Masdar herself could only prepare the sparse iftar because she had set aside part of a World Food Programme (WFP) parcel. Repeated displacement throughout the war, power outages and poor internet services have slashed three-quarters of her earnings from online marketing. With her sixty-year-old husband unable to work, she carries the burden of providing for her seven family members.
The family receives a parcel from the WFP once a month, containing small quantities of rice, lentils, canned beans, chickpeas, tomatoes and a few kilograms of flour. “Buying is hard and there’s no aid. We’re forced to make do with whatever we can find to eat,” she said.

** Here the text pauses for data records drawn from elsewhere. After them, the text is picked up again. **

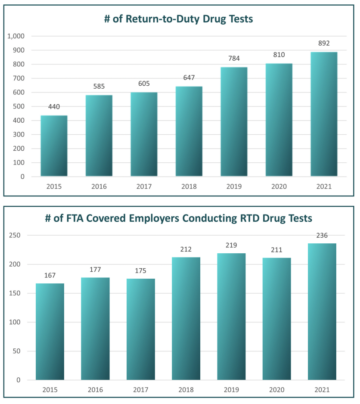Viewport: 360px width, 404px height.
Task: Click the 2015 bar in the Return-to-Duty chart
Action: point(54,146)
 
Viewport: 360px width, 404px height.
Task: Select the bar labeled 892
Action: point(323,114)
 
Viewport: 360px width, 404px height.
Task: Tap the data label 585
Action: point(99,87)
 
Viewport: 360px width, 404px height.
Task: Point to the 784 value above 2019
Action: point(234,59)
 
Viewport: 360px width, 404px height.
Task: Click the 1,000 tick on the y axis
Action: point(16,36)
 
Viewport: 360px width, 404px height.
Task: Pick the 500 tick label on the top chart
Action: point(19,106)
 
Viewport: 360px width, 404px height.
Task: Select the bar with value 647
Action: point(189,131)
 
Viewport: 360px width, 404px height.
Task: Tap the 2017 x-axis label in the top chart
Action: point(144,186)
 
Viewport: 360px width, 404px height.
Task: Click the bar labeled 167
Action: point(50,332)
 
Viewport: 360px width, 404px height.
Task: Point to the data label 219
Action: point(231,245)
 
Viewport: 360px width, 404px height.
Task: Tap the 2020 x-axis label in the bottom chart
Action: point(276,390)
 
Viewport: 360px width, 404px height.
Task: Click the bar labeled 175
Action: point(141,329)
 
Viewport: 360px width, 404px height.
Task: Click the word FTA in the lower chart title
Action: point(62,218)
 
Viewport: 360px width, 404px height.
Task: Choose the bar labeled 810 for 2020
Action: point(279,120)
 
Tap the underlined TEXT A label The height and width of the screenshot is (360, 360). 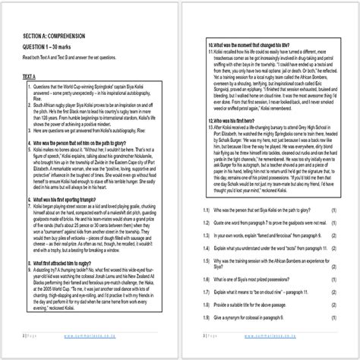coord(29,77)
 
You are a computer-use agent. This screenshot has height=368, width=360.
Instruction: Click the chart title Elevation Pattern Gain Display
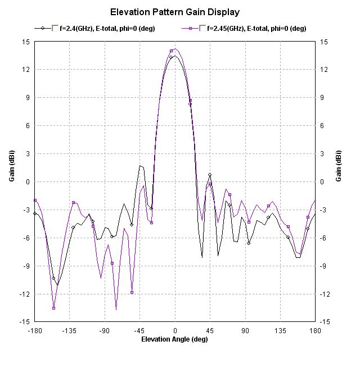coord(175,11)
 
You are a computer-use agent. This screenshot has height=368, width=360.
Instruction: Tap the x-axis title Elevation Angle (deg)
coord(175,339)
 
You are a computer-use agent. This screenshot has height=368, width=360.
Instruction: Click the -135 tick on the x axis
coord(69,331)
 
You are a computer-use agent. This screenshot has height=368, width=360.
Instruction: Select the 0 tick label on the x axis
coord(175,331)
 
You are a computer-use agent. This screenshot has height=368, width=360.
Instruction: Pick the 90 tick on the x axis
coord(245,331)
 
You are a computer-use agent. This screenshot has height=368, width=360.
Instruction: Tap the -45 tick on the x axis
coord(140,331)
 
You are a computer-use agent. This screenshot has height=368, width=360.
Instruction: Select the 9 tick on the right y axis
coord(324,98)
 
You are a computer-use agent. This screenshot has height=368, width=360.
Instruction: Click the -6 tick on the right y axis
coord(325,238)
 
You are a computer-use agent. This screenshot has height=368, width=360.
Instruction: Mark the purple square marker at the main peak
coord(171,51)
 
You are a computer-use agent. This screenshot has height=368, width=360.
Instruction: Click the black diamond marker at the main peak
coord(171,57)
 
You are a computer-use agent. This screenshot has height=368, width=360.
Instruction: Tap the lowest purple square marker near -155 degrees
coord(53,308)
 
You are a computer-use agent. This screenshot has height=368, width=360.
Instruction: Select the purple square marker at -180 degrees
coord(35,200)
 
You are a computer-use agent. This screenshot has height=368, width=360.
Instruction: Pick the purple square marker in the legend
coord(191,28)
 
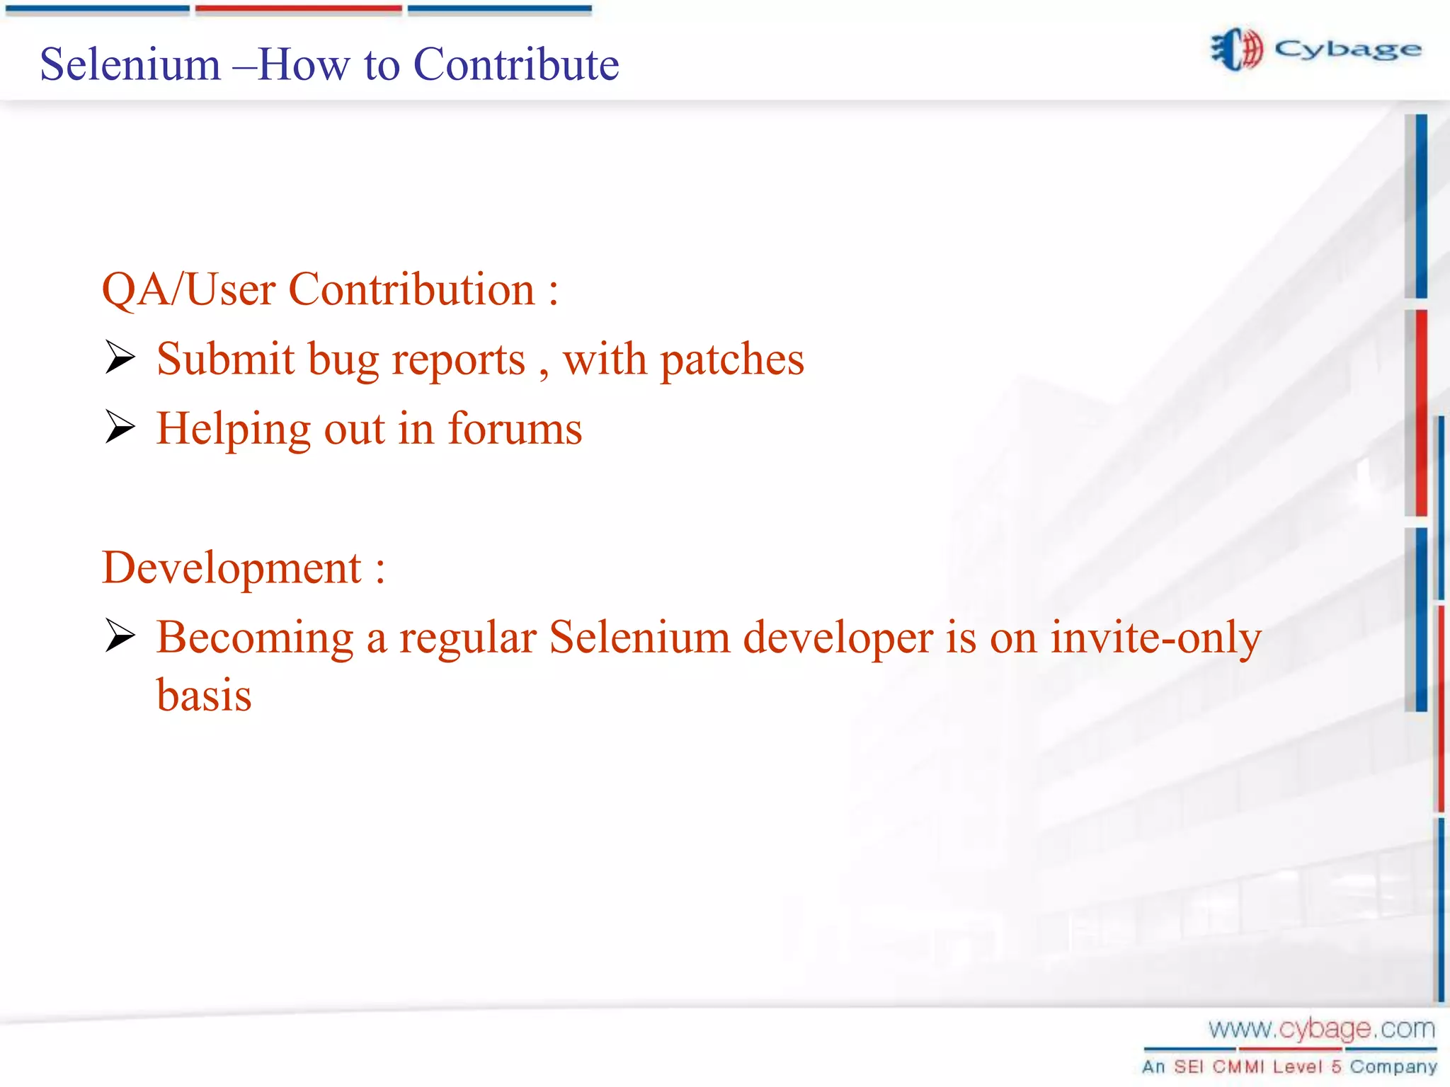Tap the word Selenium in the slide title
click(x=130, y=64)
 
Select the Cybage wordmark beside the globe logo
click(x=1347, y=50)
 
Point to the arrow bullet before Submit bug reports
click(x=120, y=357)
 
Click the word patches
click(x=732, y=360)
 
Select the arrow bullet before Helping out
click(x=120, y=427)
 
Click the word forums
click(x=515, y=428)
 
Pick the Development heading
click(x=232, y=568)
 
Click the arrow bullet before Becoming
click(x=120, y=635)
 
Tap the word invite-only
click(x=1155, y=637)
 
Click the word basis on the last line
click(x=204, y=695)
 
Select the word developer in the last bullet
click(x=838, y=637)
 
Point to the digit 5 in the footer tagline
click(x=1336, y=1066)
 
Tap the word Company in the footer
click(x=1393, y=1066)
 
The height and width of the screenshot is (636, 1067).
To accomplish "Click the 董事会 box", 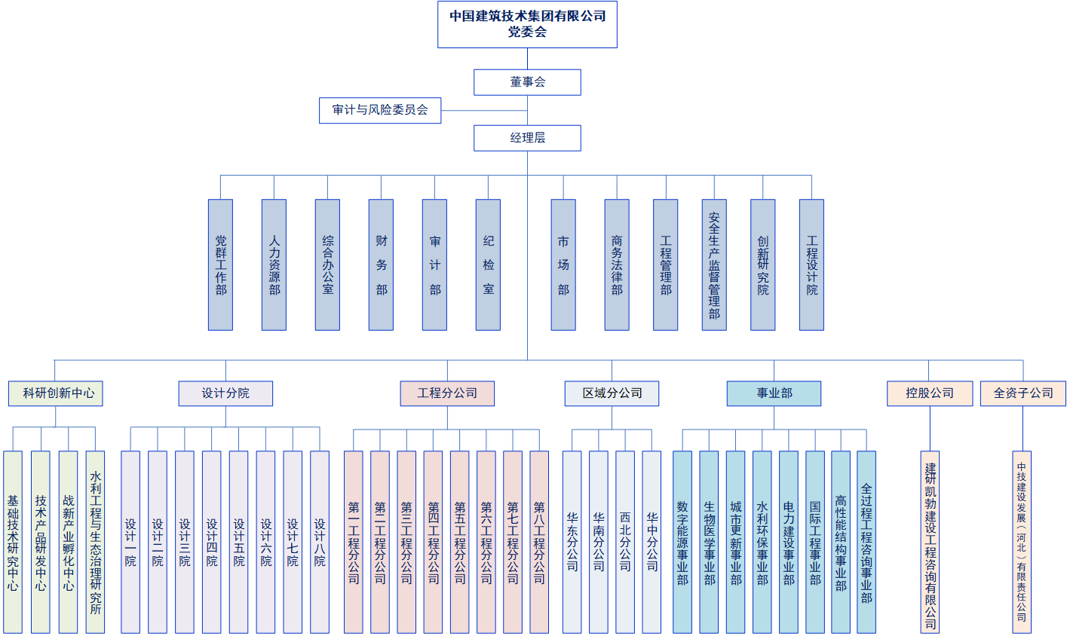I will (x=527, y=82).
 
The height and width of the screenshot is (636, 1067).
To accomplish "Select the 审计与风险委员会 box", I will (x=380, y=110).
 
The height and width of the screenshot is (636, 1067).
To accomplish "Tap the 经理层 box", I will (x=527, y=138).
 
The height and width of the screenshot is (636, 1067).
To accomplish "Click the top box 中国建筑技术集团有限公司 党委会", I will (x=527, y=24).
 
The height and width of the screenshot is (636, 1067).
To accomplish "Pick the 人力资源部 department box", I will (x=274, y=264).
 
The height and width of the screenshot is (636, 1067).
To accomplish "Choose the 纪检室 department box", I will (x=488, y=264).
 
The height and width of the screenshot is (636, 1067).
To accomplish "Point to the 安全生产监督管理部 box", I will (x=714, y=264).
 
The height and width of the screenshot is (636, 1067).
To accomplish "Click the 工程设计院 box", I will (x=811, y=264).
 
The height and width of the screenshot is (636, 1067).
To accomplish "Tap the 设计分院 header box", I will (x=225, y=393).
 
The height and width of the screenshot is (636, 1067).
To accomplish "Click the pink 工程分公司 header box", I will (x=447, y=393).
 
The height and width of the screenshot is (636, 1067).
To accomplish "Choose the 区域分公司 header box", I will (x=612, y=393).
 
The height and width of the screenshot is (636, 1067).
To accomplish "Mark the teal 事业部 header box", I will (x=774, y=393).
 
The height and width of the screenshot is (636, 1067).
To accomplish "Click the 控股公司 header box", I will (x=930, y=393).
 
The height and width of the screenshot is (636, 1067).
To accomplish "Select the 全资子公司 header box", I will (x=1023, y=393).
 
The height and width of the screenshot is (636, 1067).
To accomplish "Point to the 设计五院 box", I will (x=238, y=542).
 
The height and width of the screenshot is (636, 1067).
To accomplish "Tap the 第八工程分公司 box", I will (x=539, y=542).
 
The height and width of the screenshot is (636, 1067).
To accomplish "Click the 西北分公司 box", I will (x=625, y=542).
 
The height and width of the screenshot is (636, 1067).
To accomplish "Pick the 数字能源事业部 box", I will (x=682, y=542).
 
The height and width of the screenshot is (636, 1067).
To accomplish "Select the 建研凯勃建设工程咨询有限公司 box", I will (x=930, y=542).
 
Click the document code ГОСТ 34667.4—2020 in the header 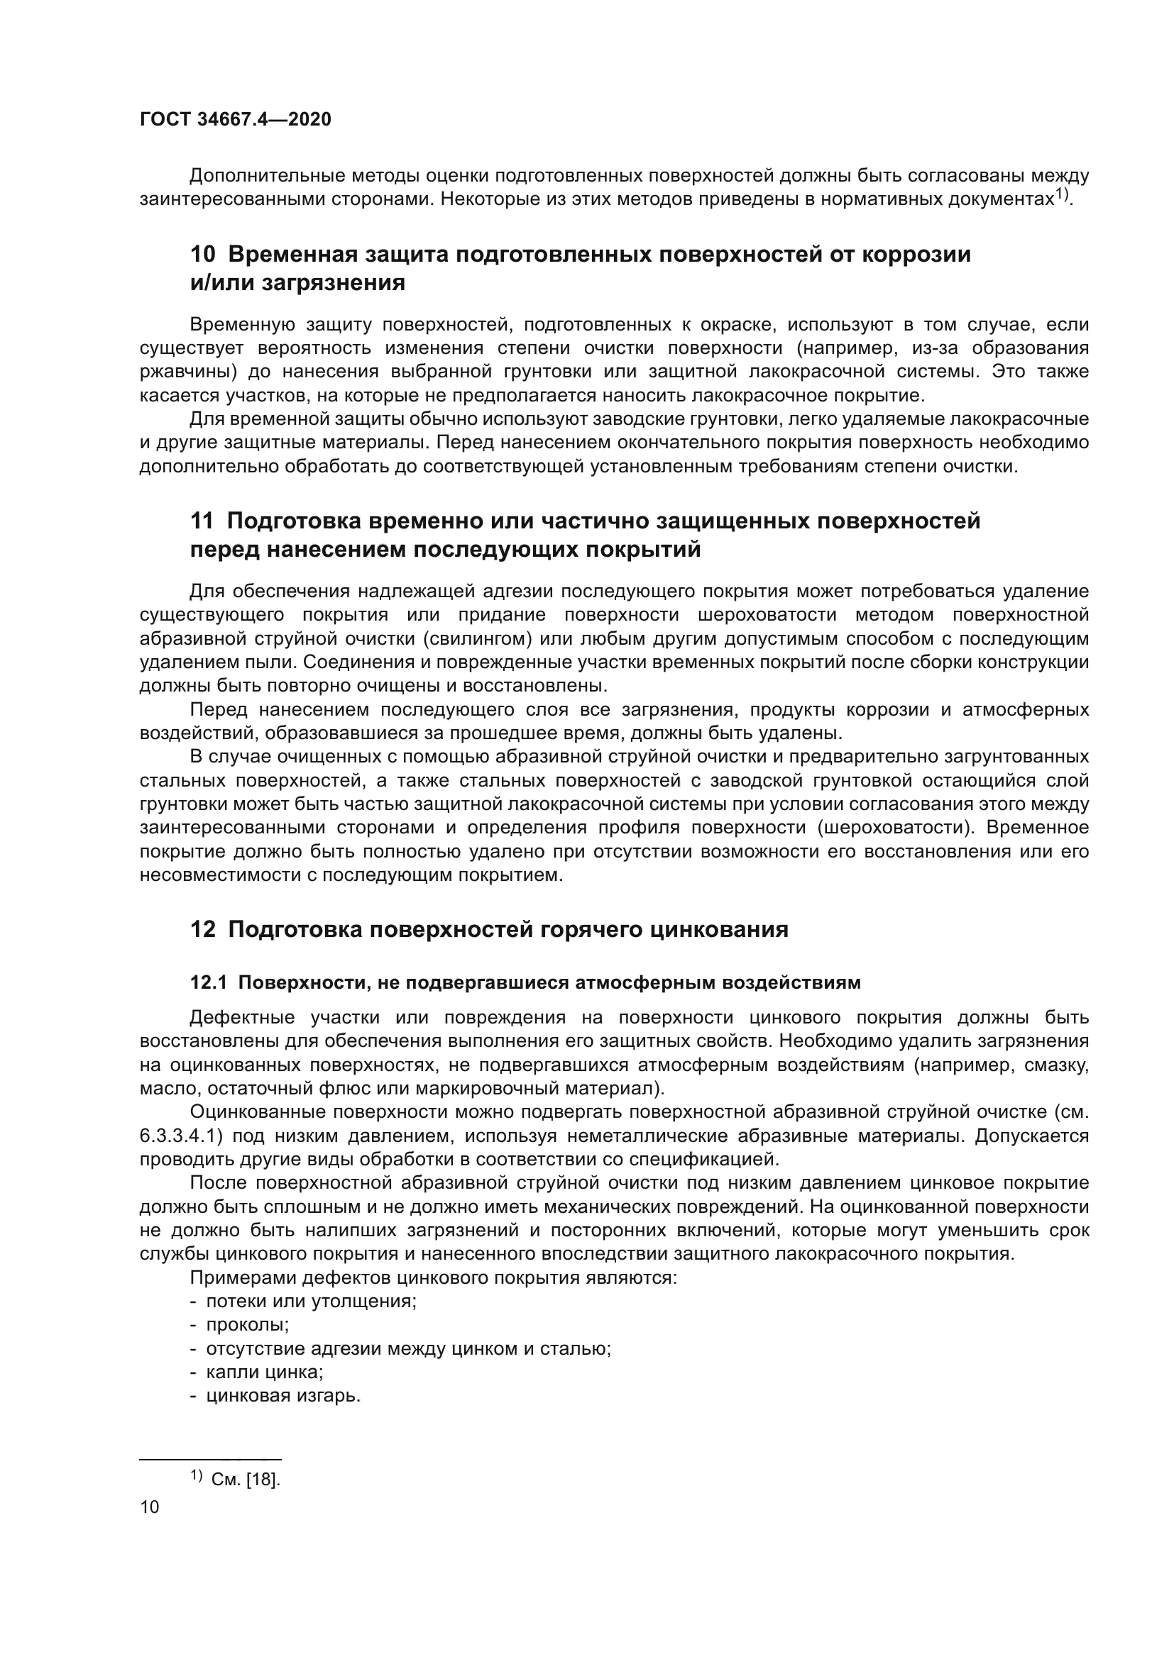click(235, 119)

Masdar said she registered with every aid association but that this doesn’t guarantee access to goods, since “those with connections are the ones who get it.” On Saturday, she saw humanitarian aid being sold on market stalls throughout the camp at prices far beyond her meager means — a scene she said has repeated itself often during the war.
Even before the surge in prices, weakened household purchasing power in Gaza was a major obstacle to families securing food, the WFP said in a report issued in January.
As a result, dietary diversity remains far below pre-war levels, with families struggling to obtain adequate protein, vegetables and fruit. According to the WFP one in five households continues to subsist on just one meal a day, with adults reducing portion sizes in order to prioritize feeding children.
COGAT reiterated the closure on Sunday, saying that crossings would be opened again “when the security situation permits.”